> **Task to carry out**:
Pictures stay out of this copy, which runs from the first line of the material through the line containing "Privacy policy (127, 2536)".

########################################

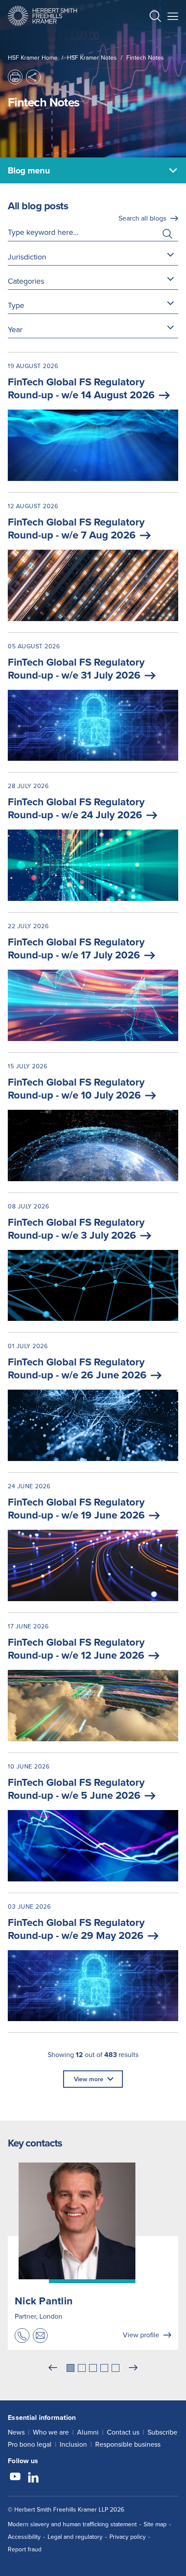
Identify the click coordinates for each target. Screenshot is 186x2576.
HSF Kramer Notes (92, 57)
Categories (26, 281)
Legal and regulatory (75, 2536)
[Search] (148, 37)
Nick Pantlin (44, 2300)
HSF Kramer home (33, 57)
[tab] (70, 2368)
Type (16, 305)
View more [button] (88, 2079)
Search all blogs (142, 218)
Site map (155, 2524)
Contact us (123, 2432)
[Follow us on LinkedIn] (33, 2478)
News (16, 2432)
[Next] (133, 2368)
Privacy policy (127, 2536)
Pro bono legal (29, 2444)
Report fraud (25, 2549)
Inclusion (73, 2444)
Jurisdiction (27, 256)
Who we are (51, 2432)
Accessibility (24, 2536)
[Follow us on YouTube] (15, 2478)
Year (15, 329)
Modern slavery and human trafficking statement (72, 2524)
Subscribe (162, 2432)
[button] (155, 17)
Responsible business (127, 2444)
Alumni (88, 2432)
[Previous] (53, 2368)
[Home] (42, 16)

########################################

> **Response box**:
Identify the click coordinates for each target. Screenshot is 186x2576.
HSF Kramer Notes (92, 57)
Categories (26, 281)
Legal and regulatory (75, 2536)
[Search] (148, 37)
Nick Pantlin (44, 2300)
HSF Kramer home (33, 57)
[tab] (70, 2368)
Type (16, 305)
View more [button] (88, 2079)
Search all blogs (142, 218)
Site map (155, 2524)
Contact us (123, 2432)
[Follow us on LinkedIn] (33, 2478)
News (16, 2432)
[Next] (133, 2368)
Privacy policy (127, 2536)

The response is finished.